L’augmentation de capital de PSA Peugeot Citroën vire au casse-tête chinois
Le principe d’une augmentation de capital de PSA Peugeot Citroën ne fait plus beaucoup de doute. En vendant précipitamment la semaine dernière sa part de 7% pour échapper à une dilution qui aurait réduit à la portion congrue son investissement initial de 320 millions d’euros, General Motors a envoyé un signal clair. Le cours de PSA a plongé de 12,09% vendredi, pour finir à 9,34 euros. Une chute qui illustre tout autant le risque de dilution massive que l’absence totale de visibilité sur la levée de fonds du groupe.

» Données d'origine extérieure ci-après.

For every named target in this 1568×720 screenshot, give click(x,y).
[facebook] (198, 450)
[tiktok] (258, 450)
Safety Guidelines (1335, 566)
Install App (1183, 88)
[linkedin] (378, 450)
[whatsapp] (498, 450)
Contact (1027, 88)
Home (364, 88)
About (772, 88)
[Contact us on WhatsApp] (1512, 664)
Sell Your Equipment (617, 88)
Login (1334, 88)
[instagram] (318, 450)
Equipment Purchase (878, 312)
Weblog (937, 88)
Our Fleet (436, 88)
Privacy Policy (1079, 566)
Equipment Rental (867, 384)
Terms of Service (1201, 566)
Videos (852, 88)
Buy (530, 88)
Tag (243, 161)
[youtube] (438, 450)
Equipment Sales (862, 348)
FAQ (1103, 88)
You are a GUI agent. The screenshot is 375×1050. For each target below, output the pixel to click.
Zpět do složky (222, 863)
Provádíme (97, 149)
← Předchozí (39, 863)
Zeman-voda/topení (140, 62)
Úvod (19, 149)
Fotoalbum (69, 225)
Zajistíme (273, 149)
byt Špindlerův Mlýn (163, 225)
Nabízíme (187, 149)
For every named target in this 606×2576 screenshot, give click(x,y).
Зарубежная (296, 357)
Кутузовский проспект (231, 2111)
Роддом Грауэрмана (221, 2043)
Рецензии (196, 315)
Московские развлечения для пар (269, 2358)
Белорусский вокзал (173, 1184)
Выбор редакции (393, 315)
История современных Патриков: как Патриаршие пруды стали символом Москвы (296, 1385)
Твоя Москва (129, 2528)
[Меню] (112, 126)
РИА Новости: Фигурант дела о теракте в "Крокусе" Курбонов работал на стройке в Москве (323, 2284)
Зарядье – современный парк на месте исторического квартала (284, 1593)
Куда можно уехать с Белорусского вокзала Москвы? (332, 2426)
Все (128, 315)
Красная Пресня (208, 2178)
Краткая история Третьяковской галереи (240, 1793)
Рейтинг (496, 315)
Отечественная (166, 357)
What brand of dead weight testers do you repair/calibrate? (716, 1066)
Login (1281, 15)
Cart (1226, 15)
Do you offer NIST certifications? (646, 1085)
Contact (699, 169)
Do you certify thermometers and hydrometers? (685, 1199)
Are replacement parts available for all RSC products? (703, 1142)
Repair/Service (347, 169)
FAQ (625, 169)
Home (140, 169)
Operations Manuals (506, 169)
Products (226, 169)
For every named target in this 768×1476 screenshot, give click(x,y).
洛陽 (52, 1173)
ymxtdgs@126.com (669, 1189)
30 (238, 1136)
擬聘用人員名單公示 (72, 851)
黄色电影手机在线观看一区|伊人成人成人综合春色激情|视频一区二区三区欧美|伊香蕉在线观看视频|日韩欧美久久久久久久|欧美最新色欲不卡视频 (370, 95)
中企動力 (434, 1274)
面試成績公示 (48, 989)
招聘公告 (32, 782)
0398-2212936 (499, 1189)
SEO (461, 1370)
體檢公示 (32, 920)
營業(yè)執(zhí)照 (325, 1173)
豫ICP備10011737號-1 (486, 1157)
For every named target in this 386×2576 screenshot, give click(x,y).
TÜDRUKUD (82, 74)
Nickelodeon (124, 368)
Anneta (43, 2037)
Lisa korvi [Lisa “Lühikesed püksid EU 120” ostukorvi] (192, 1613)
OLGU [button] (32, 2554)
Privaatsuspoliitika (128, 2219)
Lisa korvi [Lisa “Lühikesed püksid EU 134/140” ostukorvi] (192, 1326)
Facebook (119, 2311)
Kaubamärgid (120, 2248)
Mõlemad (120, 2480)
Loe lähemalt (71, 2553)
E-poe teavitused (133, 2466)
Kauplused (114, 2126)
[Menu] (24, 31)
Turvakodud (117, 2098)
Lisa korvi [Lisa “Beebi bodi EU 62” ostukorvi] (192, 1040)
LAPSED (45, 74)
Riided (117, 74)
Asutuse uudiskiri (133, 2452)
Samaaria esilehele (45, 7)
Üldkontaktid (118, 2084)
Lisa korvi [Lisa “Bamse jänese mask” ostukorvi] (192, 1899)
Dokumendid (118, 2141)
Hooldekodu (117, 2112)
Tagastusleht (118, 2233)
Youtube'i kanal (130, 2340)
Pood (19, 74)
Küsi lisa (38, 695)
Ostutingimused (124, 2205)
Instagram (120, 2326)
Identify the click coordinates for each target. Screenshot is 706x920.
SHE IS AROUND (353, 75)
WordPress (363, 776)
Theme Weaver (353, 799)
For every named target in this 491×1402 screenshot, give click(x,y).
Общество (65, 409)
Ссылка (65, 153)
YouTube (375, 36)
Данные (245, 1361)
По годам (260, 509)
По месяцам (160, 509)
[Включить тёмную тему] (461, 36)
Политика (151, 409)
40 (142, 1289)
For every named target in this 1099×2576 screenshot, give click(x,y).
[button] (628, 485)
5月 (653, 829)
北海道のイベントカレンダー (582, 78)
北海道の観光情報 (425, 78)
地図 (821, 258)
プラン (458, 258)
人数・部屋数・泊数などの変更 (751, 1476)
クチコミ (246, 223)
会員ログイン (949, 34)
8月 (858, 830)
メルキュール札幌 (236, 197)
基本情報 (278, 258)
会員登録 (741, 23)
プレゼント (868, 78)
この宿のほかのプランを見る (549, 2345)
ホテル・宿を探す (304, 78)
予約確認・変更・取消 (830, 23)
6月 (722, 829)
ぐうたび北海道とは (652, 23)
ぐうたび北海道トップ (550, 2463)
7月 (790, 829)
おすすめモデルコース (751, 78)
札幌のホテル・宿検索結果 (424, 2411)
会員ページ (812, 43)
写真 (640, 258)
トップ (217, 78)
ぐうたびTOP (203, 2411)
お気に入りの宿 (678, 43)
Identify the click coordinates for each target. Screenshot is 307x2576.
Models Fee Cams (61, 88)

La recapitalisation qui pourrait être lancée début 2014, deux ans après la dernière augmentation de capital de PSA, s’annonce complexe à mettre en œuvre afin de lever les 3 à 4 milliards d’euros dont le groupe aurait besoin pour assurer son avenir. En l’état actuel, PSA peut augmenter son capital de 20%, sans droit préférentiel de souscription, sans avoir à convoquer une assemblée générale extraordinaire. Cela reviendrait à émettre au maximum 71 millions d’actions nouvelles.
Au cours de vendredi soir, le montant des fonds levés s’élèverait ainsi à 667 millions d’euros. Il tomberait à 497 millions d’euros en appliquant le prix de 7 euros par action que réclamerait Dongfeng. Il faudrait alors placer entre 2,8 et 3 milliards d’euros sur le marché, via une émission avec droit préférentiel de souscription, pour atteindre les 3,5 milliards désirés. Un niveau improbable au regard de la capitalisation boursière de PSA, tombée à 3,3 milliards d’euros.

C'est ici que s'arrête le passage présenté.